I have compiled the following code to create a word cloud of terms used in tweets containing the term "happy".
import tweepy
from tweepy import OAuthHandler
from tweepy.streaming import StreamListener
from time import sleep
import json
import os
from wordcloud import WordCloud, STOPWORDS, ImageColorGenerator
import matplotlib.pyplot as plt
from scipy.misc import imread
import time
import pandas as pd
consumer_key =''
consumer_secret =''
access_token =''
access_token_secret =''
auth = tweepy.OAuthHandler(consumer_key, consumer_secret)
auth.set_access_token(access_token, access_token_secret)

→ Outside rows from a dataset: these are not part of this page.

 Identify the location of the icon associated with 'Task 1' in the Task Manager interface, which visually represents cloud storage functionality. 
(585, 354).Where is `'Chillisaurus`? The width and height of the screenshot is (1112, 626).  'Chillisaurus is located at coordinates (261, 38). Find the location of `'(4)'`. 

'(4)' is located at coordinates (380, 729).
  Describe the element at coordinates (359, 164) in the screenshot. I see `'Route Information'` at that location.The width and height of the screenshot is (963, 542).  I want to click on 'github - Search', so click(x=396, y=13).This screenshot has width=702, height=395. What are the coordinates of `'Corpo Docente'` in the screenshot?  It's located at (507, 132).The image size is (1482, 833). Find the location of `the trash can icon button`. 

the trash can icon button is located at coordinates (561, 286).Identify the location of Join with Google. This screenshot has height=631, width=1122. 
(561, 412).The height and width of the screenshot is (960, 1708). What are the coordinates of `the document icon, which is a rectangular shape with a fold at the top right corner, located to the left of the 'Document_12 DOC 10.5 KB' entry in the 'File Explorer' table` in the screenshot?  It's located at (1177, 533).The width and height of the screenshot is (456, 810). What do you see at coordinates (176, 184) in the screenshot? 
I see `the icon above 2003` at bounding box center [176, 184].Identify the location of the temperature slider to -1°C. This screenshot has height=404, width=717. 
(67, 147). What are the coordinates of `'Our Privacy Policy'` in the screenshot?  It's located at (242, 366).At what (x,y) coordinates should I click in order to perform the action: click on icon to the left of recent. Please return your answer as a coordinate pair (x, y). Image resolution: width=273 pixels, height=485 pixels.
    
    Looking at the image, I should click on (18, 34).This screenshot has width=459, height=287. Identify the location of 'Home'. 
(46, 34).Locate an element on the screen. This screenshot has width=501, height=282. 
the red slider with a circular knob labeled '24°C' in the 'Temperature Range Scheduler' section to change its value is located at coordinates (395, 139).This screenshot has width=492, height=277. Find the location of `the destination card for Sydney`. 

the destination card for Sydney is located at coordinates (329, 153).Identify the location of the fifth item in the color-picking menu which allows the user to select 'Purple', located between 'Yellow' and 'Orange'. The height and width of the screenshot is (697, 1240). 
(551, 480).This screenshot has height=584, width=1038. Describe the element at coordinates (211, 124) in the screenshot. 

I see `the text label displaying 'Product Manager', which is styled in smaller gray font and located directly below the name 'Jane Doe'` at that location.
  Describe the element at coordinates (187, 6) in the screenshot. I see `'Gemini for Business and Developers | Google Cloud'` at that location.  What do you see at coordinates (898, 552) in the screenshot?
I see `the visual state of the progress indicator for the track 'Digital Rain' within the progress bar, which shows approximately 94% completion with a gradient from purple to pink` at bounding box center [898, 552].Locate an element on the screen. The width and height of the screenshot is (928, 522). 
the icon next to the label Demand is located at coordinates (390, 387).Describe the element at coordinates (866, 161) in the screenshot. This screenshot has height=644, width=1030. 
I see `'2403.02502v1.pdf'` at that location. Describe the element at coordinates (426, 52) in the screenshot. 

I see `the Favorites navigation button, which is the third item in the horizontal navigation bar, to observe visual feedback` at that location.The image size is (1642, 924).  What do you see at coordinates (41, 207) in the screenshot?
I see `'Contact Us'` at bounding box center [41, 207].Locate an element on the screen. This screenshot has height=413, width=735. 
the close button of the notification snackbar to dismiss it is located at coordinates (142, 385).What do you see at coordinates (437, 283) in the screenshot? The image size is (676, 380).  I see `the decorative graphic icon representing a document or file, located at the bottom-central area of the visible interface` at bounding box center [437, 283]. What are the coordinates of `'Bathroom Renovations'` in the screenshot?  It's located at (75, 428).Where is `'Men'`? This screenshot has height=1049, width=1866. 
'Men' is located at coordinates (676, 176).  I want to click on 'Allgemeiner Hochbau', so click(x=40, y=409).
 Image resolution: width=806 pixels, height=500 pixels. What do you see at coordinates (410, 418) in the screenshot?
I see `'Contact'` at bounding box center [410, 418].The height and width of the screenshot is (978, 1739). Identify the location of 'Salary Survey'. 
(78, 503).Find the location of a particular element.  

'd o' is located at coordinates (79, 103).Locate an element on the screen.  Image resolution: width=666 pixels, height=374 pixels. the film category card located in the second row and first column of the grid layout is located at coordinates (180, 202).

api = tweepy.API(auth, wait_on_rate_limit=True)
searchTerm ='happy'
MAX_TWEETS = 10
search_data=[ ]
current_working_dir = os.path.dirname(os.path.realpath(__file__))
current_working_dir = "./"
log_tweets = current_working_dir + str(time.time()) + '_searchtweets.txt'
with open(log_tweets, 'w') as outfile:
for tweet in tweepy.Cursor(api.search,q=searchTerm).items(MAX_TWEETS):
search_data.append(json.loads(json.dumps(tweet._json)))
outfile.write(json.dumps(tweet._json))
outfile.write("\n")
tweets = pd.DataFrame()
tweets['created_at'] = list(map(lambda tweet: time.strftime('%Y-%m-%d %H:%M:%S', time.strptime(tweet['created_at'],'%a %b %d %H:%M:%S +0000 %Y')), search_data))
tweets['user'] = list(map(lambda tweet: tweet['user']['screen_name'], search_data))
tweets['text'] = list(map(lambda tweet: tweet['text'].encode('utf-8'), search_data))
tweets['lang'] = list(map(lambda tweet: tweet['lang'], search_data))
tweets['Location'] = list(map(lambda tweet: tweet['place']['country'] if tweet['place'] != None else None, search_data))
tweets['retweet_count'] = list(map(lambda tweet: tweet['retweet_count'], search_data))
tweets['favorite_count'] = list(map(lambda tweet: tweet['favorite_count'], search_data))
tweets['long'] = list(map(lambda tweet: tweet['coordinates']['coordinates'][0] if tweet['coordinates'] != None else 'NaN', search_data))
tweets['latt'] = list(map(lambda tweet: tweet['coordinates']['coordinates'][1] if tweet['coordinates'] != None else 'NaN', search_data))
words = " ".join(tweets['text'].values.astype(str))
no_urls_no_tags = " ".join([word for word in words.split()
if 'http' not in word
and not word.startswith('@')
and word != 'RT'
])
search_mask = imread('images/twitter_mask.png', flatten=True )
wc = WordCloud(background_color="white",
font_path="/Library/Fonts/Verdana.ttf",
stopwords=STOPWORDS,
width=1800,
height=140,
mask=search_mask)
wc.generate(no_urls_no_tags)
plt.imshow(wc)
plt.axis("off")
plt.savefig('search_term_wordcloud_print.png', dpi =300)
plt.show()
When running, i get the following error message,
words = " ".join(tweets['text'].values.astype(str))
UnicodeDecodeError: 'ascii' codec can't decode byte 0xe2 in position 139: ordinal not in range(128)
is there a way, or lines of code to change to stop this error from occurring?